Interferon Beta adalah protein yang terjadi secara alami dan mengatur sistem kekebalan tubuh. Betaseron terdiri dari interferon beta -1b yang telah direkayasa genetika dan laboratorium diproduksi sebagai produk rekombinan.
Multiple Sclerosis (MS) adalah penyakit dari sistem saraf pusat yang feres antar dengan kemampuan otak untuk mengontrol fungsi seperti melihat, berjalan dan berbicara. Serabut saraf dalam otak dan sumsum tulang belakang dikelilingi oleh myelin, Ketika isolasi myelin menjadi rusak, kemampuan sistem saraf pusat untuk mengirimkan impuls saraf ke dan dari otak menjadi terganggu. Dengan multiple sclerosis, ada sclerosed daerah di beberapa bagian dari otak dan sumsum tulang belakang (yaitu bekas luka atau mengeras) ketika sistem kekebalan tubuh secara keliru menyerang selubung myelin.
Dalam studi klinis, Betaseron terbukti mengurangi frekuensi dan keparahan eksaserbasi pada pasien rawat jalan MS dengan relaps sebuah – remisi dari penyakit. Itu tidak membalikkan kerusakan sudah dilakukan, juga tidak benar-benar mencegah eksaserbasi dari terjadi. Namun, Betaseron secara dramatis dapat meningkatkan kualitas hidup orang.
Pada juli 1993 FDA menerima permohnan izin dokter betaseron untuk menulis resep obat pada pasien MS dengan jumlah yang diperkirakan 1:3 dari 500.000 jiwa dengan Multiple Sclerosis. Tetapi FDA mempercepat izin proses pengambilan hanya 1 tahun yang biasanya 3 tahun untuk meninjau kembali penggunaan obat baru. Sebagai akibatnya Berlex tidak bersedia untuk menghasilkan dan mendistribusikan dalam jumlah yang dibutuhkan. Karena Badan hukum Chiron telah membuat obat dalam jumlah sedikit untuk pemakaian percobaan dan tidak mempunyai fasilitas pabrik untuk menjual permintaan dalam jumlah yang besar. Pada tahun 1993 Chiron hanya mampu menyediakan obat untuk 12.000-20.000 pasien. Dan pada akhir tahun 1994 Chiron hanya mampu menyediakan obat untuk 40.000 pasien.
Secara turun temurun obat yang dihasilkan oleh para ahli obat relatif mahal. Karena dalam kasus Betaseron, gen seorang manusia yang terkandung terdapat bakteri di dalamnya, hasil di dalam molekul genetiknya. Kualitas control dan prosedur yang kuat memakan waktu dan mahal. Akibatnya, harga betaseron mencapai hingga sekitar $10.000 per tahun untuk setiap pasiennya. Betaseron membawa harapan yang besar pada banyak orang dengan MS dan keragu-raguan yang tinggi pada Berlex.

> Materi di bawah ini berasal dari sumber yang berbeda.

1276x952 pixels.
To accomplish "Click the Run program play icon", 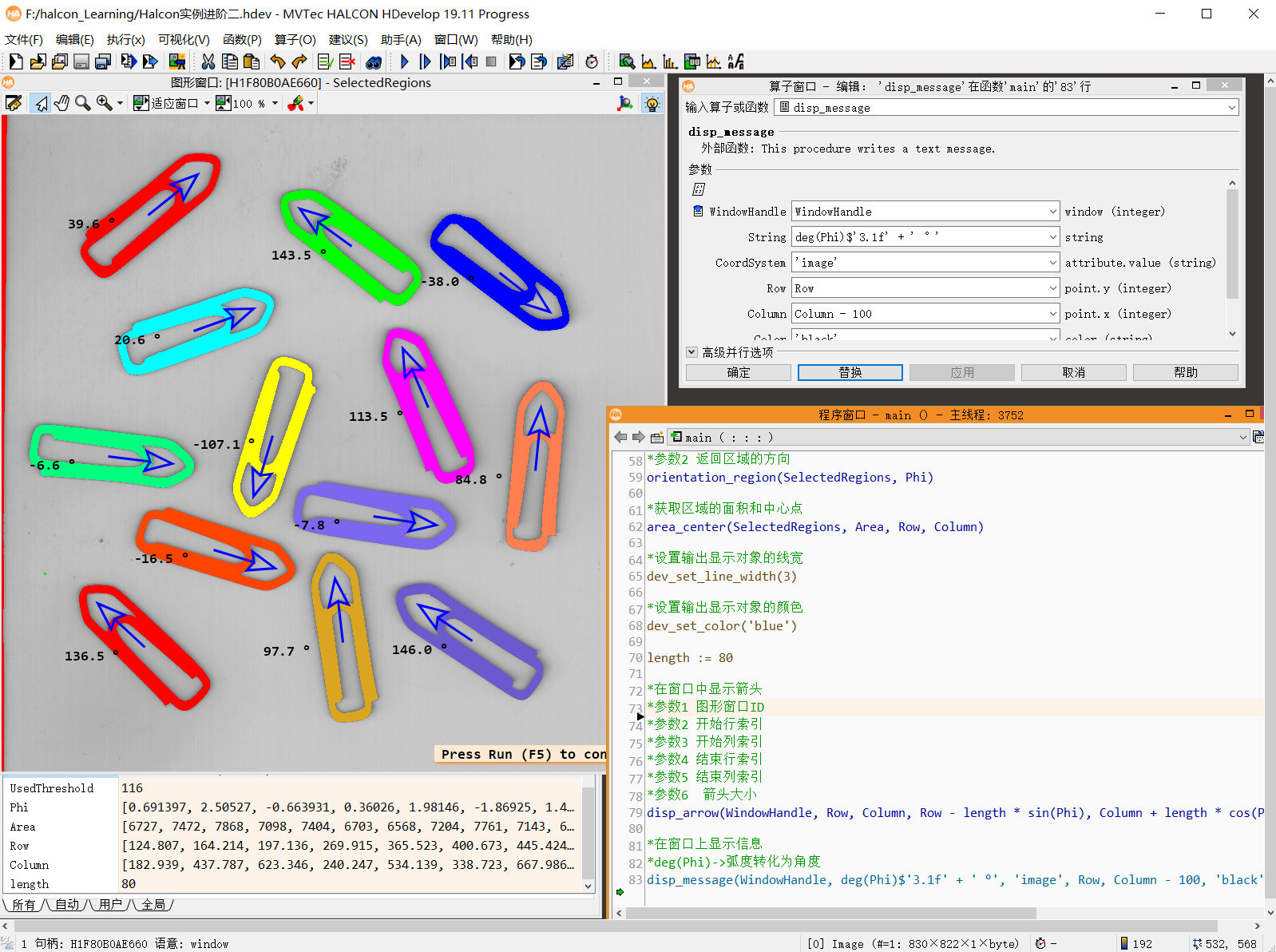I will 404,61.

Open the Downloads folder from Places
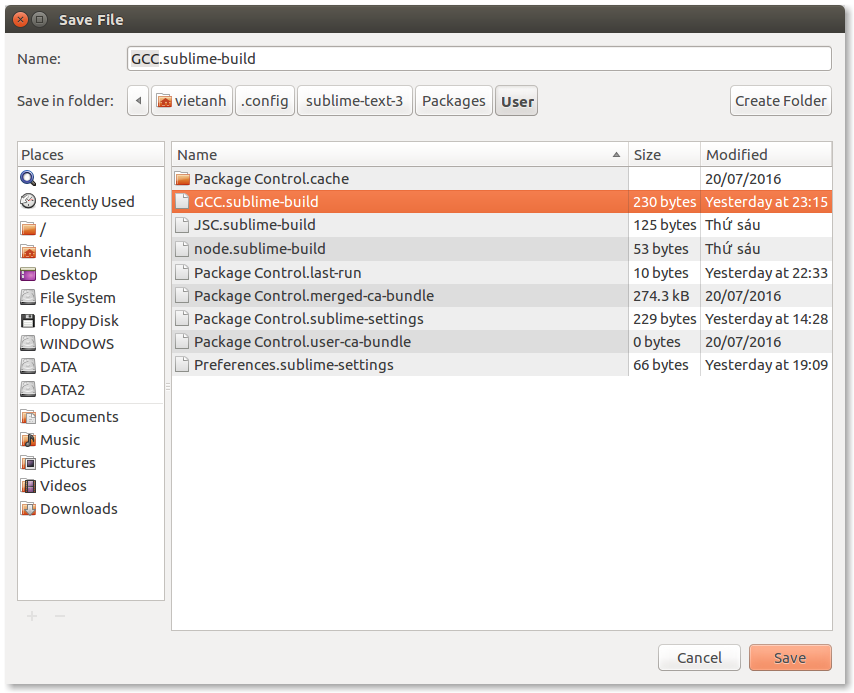[x=30, y=508]
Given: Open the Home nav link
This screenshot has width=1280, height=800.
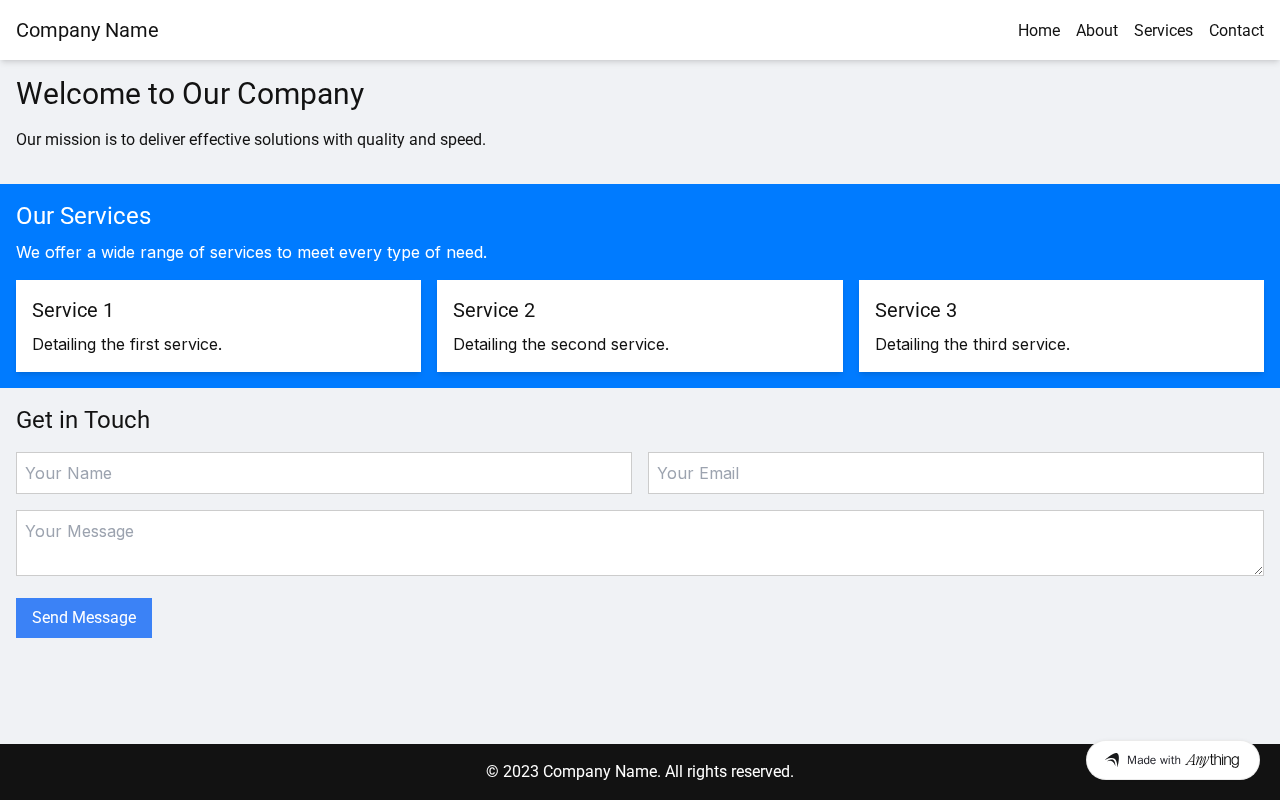Looking at the screenshot, I should click(1038, 30).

1.      Bagaimana seharusnya Berlex mengatasi persediaan yang terbatas?
Seharusnya Berlex sudah merencanakan dari awal produksi berapa jumlah yang harus diproduksi dengan semua resiko yang terkandung di dalamnya. Selain itu, Berlex seharusnya sudah melakukan survey tehadap kondisi konsumen yang akan mengkonsumsi hasil produknya sehingga Berlex setidaknya dapat mencari solusi lain seperti misalnya membuat produk pengganti.

2.      Bagaimana seharusnya Berlex mengatasi distribusinya ?
Seharusnya Berlex memperbesar produksinya jika memang telah terbukti produknya dapat meningkatkan kualitas hidup seseorang selain itu Berlex lebih baik mengkalkulasi ulang seberapa banyak penderita yang memang benar-benar sangat membutuhkan obat hasil produksinya.

3.      Bagaimana seharusnya Berlex menentukan harga obat yang telah dihasilkan ?

Harga jual selayaknya harus sebanding dengan kualitas produknya. Selain itu Berlex juga sebaiknya harus tetap dapat mempertanggungjawabkan kegunaan obat tersebut sehingga konsumen tetap mempunyai kepercayaan akan produk tersebut.

Anggota Kelompok   : Anne Rahma Safitri     ( 20212947 )
                                     Canya Pramesthi          ( 21212552 )
Kelas                          : 4EB12

Sunday, 18 October 2015

Tulisan 1 (Softskill) "Etika Profesi Akuntansi"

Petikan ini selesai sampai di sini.